The completeness of this work is its analytics of various sectors, identifying the challenges and proffering solutions. Mindful of the human capital and political will to make things happen, the inadequacy of local managerial expertise and the need to groom managers, rather than on the reliance of expatriates.

If anything, what the 2020 COVID-19 pandemic experience has brought to the fore is the veneer thinness and vulnerability of the Nigerian economy. Unable to absorb shocks and consequently operating as a hothouse plant that collapses at the slightest stress, the Nigerian economy operates on the principle of everything being equal. This is a fallacy as nowhere in the world do such conditions exist. Things don’t happen, people make things happen and therefore our budgets and budgeting principles and framework are piecemeal and guesswork that are hardly ever attained.

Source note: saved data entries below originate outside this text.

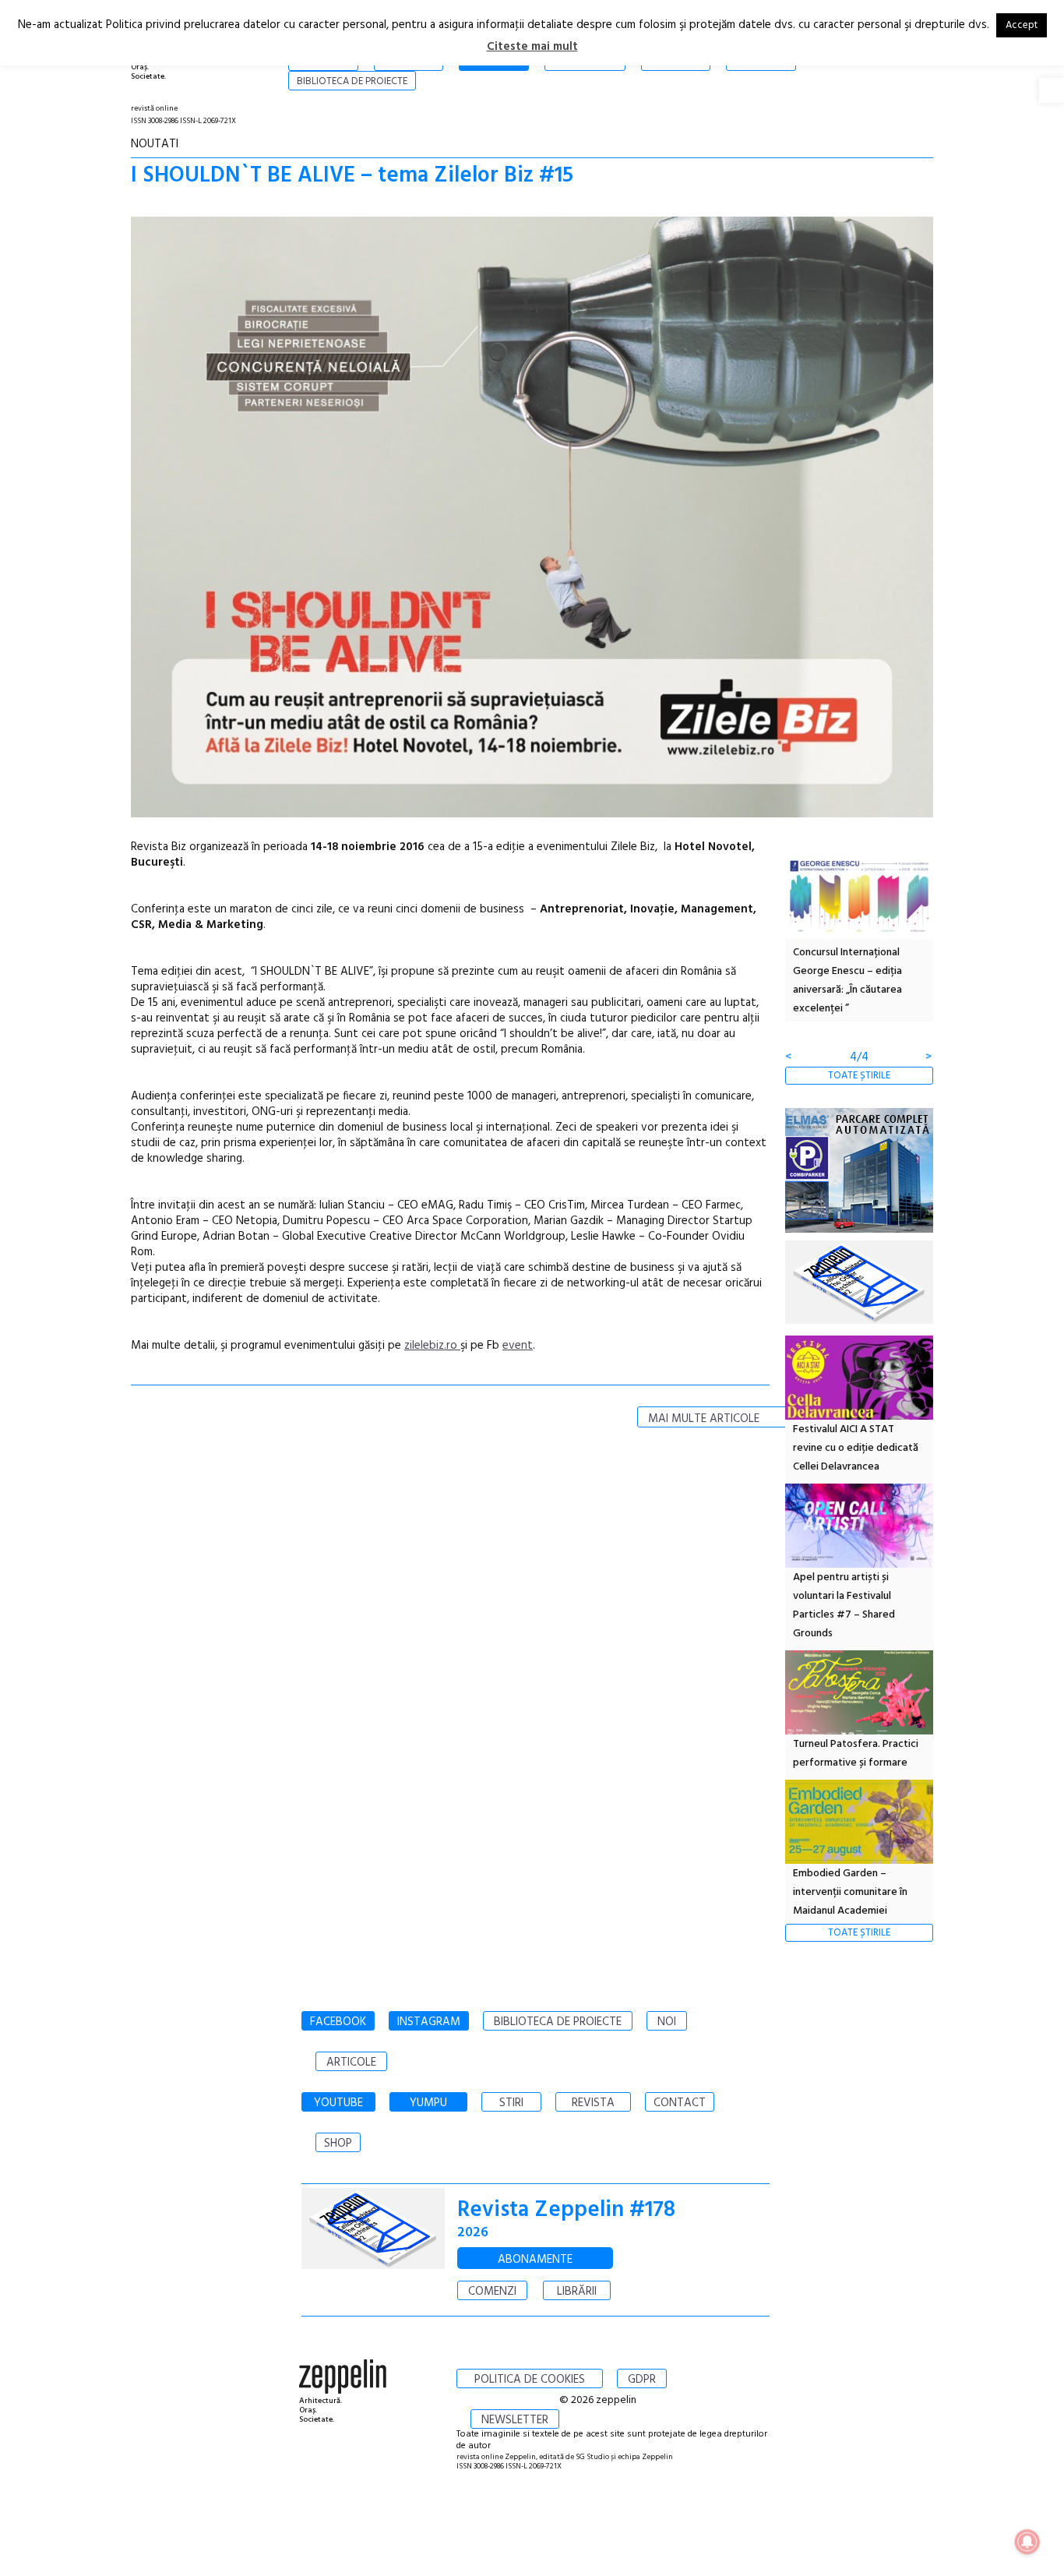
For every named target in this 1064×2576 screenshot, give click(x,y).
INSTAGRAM (428, 2022)
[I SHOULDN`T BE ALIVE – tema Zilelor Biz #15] (532, 520)
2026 (472, 2232)
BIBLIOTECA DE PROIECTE (558, 2022)
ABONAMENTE (535, 2259)
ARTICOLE (351, 2062)
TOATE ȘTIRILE (859, 1075)
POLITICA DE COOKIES (529, 2379)
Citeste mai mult (532, 46)
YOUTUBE (338, 2103)
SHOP (338, 2143)
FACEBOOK (338, 2022)
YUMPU (428, 2103)
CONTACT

COVID-19 collapsed the global demand for crude oil, consequently throwing the2020 Nigerian budget into a tailspin. With a poor industrial production base, highly dependent on imports, funded largely by earnings from a single commodity, the entire national socioeconomic fabric descended into tatters. Therefore, the need for a new economic order is not only imperative but long past overdue, for a society that does not help the many that are poor, will be unable to save the few who are rich.